Administrative Data Systems

5. Accessing Data

Administrative medical data is necessarily “identifiable,” particularly if it contains identifying information about the individual beneficiary or insurance subscriber.  As such, privacy considerations are paramount and extensive protections are built into any request by researchers to use “identifiable” data.

While there have always been protections in the use of identifiable data, under the privacy rules promulgated pursuant to HIPAA (the Health Insurance Portability and Accountability Act, passed in 1996), these were more systematized.

Companies and their contractual agents engaged in electronic data interchange (EDI) must protect the confidentiality of their customers; any use of identifiable data must be specifically consented to by that individual unless it is approved for research purposes by a specially constituted Privacy Board. Following is a summary of the means by which researchers can safely access administrative/clinical data.

Data Use Agreements.  Whether working with Medicare, Medicaid, or individual medical care insurance companies, researchers requesting to work with individually-identifying information must complete and conform with standardized data use agreements.  Such agreements have to stipulate the precise data elements required and how these are needed to achieve the goal of the research, and describe, in detail, data security arrangements that restrict whom and how identifiers are accessed and used.

“The User agrees to establish appropriate administrative, technical, and physical safeguards to protect the confidentiality of the data and to prevent unauthorized use or access to it.
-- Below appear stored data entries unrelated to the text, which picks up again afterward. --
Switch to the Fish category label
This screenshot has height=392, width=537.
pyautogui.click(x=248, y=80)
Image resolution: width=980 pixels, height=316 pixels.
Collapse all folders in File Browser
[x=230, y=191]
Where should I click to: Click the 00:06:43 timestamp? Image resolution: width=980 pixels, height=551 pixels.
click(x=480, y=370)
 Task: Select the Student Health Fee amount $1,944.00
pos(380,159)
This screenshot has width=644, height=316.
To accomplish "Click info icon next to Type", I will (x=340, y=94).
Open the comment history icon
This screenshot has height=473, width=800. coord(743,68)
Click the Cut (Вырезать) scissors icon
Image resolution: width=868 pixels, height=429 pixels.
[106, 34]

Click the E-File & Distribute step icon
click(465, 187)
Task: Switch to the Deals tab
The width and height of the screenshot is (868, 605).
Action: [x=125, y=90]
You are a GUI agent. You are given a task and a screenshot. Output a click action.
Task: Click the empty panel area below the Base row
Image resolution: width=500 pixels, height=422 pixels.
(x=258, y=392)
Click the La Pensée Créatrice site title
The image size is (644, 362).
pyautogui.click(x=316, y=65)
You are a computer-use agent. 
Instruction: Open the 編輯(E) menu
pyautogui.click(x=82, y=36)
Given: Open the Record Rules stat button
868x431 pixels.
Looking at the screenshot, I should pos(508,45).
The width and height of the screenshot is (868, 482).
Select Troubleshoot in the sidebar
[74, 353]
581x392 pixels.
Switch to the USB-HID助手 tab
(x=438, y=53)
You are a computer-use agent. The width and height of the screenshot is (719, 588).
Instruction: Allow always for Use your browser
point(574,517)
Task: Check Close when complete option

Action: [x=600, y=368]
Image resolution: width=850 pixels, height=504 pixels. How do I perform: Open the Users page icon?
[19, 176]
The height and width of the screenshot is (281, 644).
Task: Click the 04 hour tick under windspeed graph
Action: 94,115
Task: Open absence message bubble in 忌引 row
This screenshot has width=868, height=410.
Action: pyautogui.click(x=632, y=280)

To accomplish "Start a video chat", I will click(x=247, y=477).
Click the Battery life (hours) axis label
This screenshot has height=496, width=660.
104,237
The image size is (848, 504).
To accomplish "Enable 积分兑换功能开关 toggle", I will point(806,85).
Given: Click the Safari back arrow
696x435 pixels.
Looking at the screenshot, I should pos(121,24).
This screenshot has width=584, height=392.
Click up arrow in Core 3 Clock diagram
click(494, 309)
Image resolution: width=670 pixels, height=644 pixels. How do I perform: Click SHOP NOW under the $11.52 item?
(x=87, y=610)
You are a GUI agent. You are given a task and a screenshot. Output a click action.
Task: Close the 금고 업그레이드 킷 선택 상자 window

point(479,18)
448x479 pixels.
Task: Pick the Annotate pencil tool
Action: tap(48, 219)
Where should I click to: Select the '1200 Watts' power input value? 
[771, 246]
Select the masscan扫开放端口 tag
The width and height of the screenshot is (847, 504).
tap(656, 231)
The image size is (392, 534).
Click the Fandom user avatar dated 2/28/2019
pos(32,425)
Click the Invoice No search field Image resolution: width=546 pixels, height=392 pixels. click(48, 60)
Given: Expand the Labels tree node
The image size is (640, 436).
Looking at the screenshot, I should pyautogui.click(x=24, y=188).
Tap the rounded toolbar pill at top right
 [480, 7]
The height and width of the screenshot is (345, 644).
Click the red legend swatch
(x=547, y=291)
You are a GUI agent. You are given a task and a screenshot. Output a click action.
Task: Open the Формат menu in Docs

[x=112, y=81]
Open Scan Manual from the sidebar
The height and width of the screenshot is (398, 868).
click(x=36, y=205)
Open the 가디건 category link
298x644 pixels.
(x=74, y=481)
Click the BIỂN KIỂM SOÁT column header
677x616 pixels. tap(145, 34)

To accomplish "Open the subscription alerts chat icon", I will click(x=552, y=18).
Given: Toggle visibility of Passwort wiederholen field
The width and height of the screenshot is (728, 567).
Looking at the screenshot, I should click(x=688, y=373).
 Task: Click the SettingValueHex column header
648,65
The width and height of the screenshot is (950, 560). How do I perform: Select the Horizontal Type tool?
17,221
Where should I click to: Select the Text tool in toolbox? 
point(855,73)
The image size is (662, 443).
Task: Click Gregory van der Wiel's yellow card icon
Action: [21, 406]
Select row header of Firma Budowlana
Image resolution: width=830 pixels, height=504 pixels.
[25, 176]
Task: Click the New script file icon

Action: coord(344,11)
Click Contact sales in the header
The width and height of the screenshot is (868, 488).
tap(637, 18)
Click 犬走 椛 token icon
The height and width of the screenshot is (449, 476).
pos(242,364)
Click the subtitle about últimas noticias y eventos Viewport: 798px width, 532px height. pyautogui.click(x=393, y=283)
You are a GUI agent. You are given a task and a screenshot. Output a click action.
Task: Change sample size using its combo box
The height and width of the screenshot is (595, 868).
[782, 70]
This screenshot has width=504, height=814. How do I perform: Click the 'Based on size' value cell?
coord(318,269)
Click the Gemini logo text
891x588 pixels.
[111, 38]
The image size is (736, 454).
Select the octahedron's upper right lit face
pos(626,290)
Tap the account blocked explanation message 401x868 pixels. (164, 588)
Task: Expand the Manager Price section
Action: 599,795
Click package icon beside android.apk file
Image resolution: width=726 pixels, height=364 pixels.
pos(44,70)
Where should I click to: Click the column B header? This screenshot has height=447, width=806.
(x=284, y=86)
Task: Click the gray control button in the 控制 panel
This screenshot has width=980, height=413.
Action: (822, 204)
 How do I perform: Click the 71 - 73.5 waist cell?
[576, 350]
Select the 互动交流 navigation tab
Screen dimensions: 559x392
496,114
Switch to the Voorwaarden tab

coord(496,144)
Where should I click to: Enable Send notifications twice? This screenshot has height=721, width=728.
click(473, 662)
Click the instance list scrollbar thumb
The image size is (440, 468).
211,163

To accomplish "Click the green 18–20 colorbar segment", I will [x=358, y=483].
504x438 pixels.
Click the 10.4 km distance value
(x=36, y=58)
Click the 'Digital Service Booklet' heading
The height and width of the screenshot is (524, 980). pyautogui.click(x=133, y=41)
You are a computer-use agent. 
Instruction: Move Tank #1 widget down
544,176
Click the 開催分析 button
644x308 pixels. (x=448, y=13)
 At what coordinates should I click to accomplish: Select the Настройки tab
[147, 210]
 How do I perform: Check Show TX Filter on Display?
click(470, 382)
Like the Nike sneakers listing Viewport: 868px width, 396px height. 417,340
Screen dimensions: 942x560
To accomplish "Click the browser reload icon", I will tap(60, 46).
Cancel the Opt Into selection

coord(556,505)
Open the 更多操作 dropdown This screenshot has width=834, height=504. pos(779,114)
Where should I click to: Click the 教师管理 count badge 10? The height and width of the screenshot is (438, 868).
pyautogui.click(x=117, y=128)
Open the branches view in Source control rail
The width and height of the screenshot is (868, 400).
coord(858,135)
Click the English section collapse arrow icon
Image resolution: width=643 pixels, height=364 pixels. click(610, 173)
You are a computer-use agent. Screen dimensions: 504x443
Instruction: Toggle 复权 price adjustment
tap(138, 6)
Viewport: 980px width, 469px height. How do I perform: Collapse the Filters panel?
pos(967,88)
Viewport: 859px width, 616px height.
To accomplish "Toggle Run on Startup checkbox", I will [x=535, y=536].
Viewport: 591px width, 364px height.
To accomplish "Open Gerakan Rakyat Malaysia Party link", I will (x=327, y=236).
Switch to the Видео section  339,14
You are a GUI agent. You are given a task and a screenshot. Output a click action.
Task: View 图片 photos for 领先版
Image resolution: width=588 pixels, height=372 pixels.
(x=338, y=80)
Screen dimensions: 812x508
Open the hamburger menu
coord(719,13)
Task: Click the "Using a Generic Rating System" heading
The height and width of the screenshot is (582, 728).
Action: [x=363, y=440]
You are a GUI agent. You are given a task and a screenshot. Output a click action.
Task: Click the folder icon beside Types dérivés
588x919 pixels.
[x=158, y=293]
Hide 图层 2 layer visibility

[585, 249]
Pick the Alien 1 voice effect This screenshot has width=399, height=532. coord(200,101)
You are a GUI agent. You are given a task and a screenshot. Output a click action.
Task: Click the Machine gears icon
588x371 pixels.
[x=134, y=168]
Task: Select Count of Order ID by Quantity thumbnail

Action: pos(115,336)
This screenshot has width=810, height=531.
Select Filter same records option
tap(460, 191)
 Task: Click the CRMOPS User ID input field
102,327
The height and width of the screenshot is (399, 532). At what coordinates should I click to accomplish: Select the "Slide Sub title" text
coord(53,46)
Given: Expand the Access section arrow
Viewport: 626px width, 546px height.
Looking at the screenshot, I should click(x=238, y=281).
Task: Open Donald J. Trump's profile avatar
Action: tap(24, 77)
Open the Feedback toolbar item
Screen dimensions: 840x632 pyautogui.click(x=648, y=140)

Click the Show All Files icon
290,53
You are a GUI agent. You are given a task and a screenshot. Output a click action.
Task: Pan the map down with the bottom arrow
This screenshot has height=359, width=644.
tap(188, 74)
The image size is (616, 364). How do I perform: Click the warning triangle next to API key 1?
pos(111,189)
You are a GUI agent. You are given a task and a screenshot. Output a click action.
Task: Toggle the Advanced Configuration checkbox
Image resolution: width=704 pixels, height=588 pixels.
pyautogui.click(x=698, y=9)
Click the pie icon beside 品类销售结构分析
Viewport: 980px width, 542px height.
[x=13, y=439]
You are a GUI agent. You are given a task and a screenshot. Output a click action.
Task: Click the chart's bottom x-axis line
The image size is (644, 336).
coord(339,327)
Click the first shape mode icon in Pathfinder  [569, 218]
The safeguards shall provide a level and scope of security that is not less than the level and scope of security established by the Office of Management and Budget (OMB) in OMB Circular No. A-130, Appendix III--Security of Federal Automated Information Systems, which sets forth guidelines for security plans for automated information systems in Federal agencies.”

Working within the framework of a data use agreement, researchers can link medical care utilization events for a given patient to demographic and pre-existing clinical characteristics longitudinally as well as hierarchically.

Reporting the results of analyses of event- and person-level files based upon identifiable data are restricted by a requirement that no fewer than 10 individuals be included in any table cell published, in order to minimize the possibility of individuals’ identities being uncovered.

The Centers for Medicare and Medicaid Services (CMS) has an elaborate procedure for processing data use requests, relying upon a subcontractor, the Research Data Assistance Center (ResDAC) at the University of Minnesota, to review, modify, and clarify data use requests before they are submitted to CMS.